Disruptive Technologien
Neue Herstellungsverfahren wie die Direktreduktion bei der Stahlherstellung oder alternative Zementarten können helfen, Emissionen zu senken.
Wasserstoff
Grüner Wasserstoff kann als Brenn- und Rohstoff in der Industrie zum Einsatz kommen und Erdgas oder Kohle ersetzen.
Biomasse
Auch Biomasse kann eine Rolle als erneuerbarer Energie- und Materialträger spielen. Wichtig sind hier Nachhaltigkeitsstandards.
Sektorkopplung
Durch die Kopplung etwa von Strom- und Wärmesektor lassen sich Erneuerbare besser integrieren und Synergien heben.

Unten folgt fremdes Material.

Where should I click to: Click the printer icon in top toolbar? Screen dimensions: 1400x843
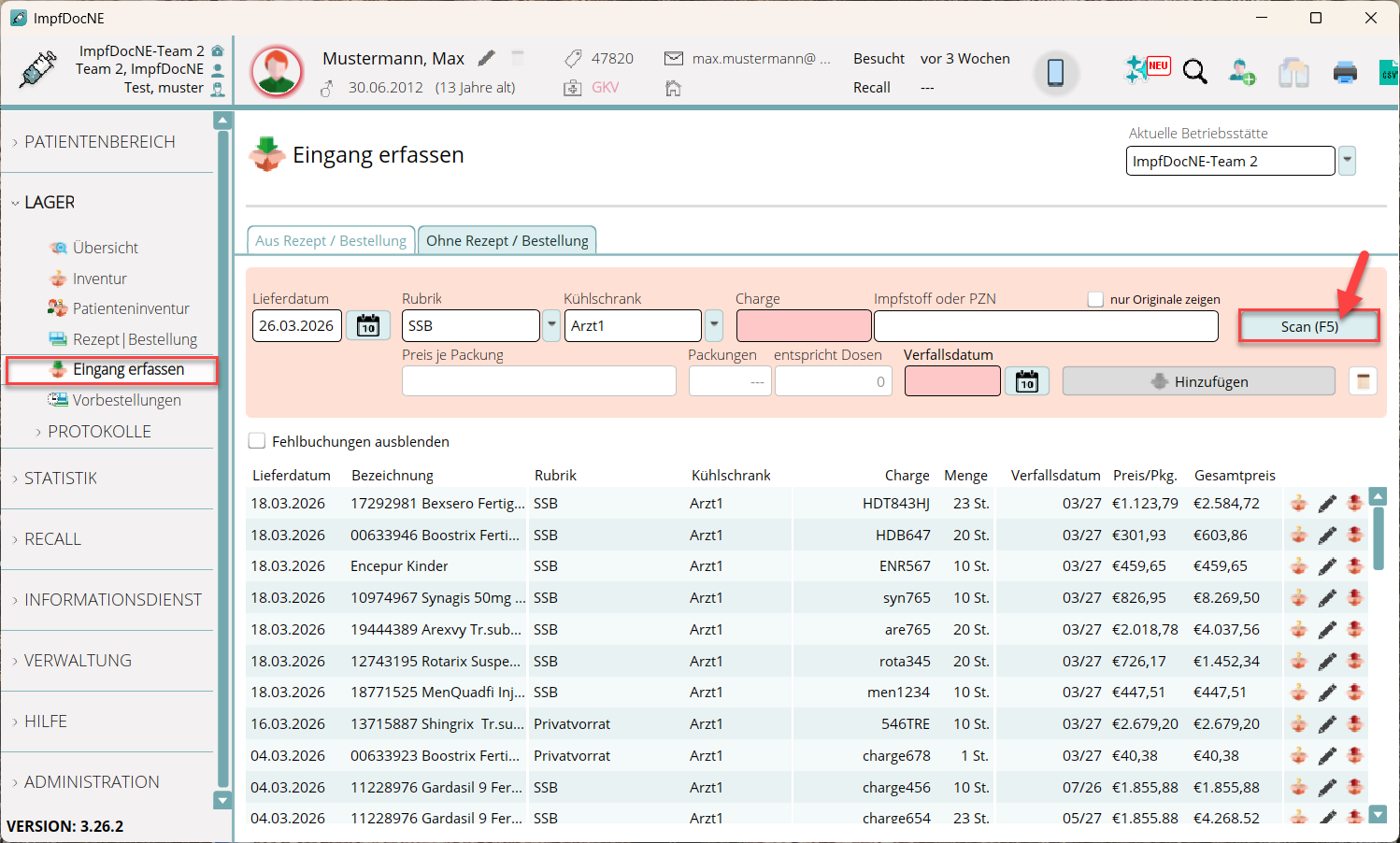1344,72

Ordnungsrechtliche Maßnahmen
Über strengere Produktstandards oder einen sektoralen Emissionshandel lässt sich die Dekarbonisierung beschleunigen.
Forschung und Entwicklung
Innovative Technologien können helfen, Pfadabhängigkeiten aufzubrechen. Staatliche Förderprogramme sind hier zentral.
Kooperative Ansätze
Die Umstellung gelingt nur, wenn alle Akteure in den Wertschöpfungsketten zusammenarbeiten – von Zulieferern bis Kunden.

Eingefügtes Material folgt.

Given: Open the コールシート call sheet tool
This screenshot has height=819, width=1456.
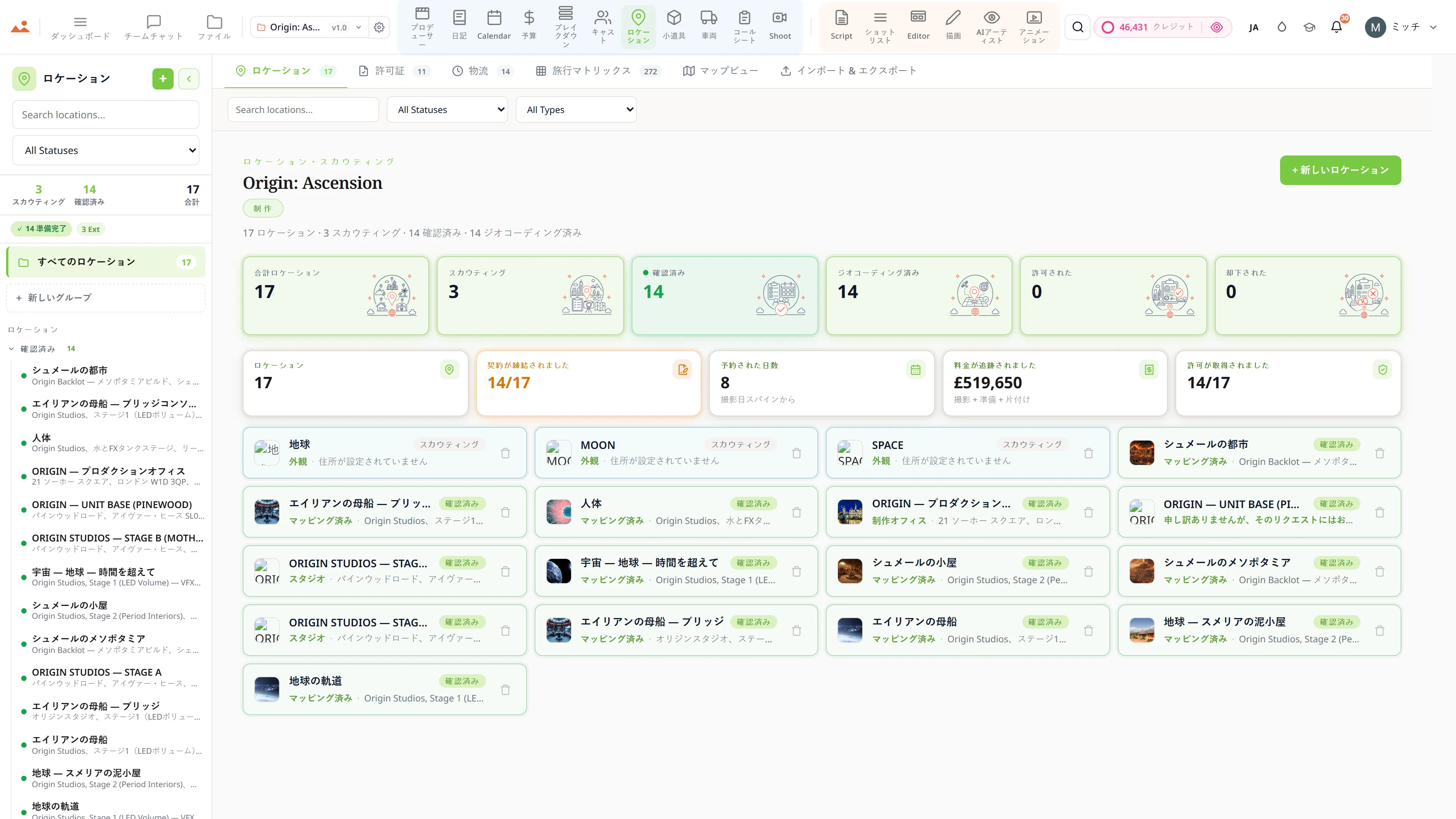Looking at the screenshot, I should pyautogui.click(x=744, y=25).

Fazit zur Dekarbonisierung der Industrie: Jetzt die Weichen stellen
Die Dekarbonisierung der Industrie ist eine Mammutaufgabe. Doch die Zeit drängt, das Ruder herumzureißen und einen Pfad in Richtung Treibhausgasneutralität einzuschlagen. Es gibt eine Reihe vielversprechender Lösungsansätze – von der Elektrifizierung über Wasserstoff bis CCS. Entscheidend ist jetzt, diese Technologien mit Hochdruck weiterzuentwickeln und globale Kooperationen voranzutreiben. Dann kann die Industrie tatsächlich zu einer Säule der Energiewende werden.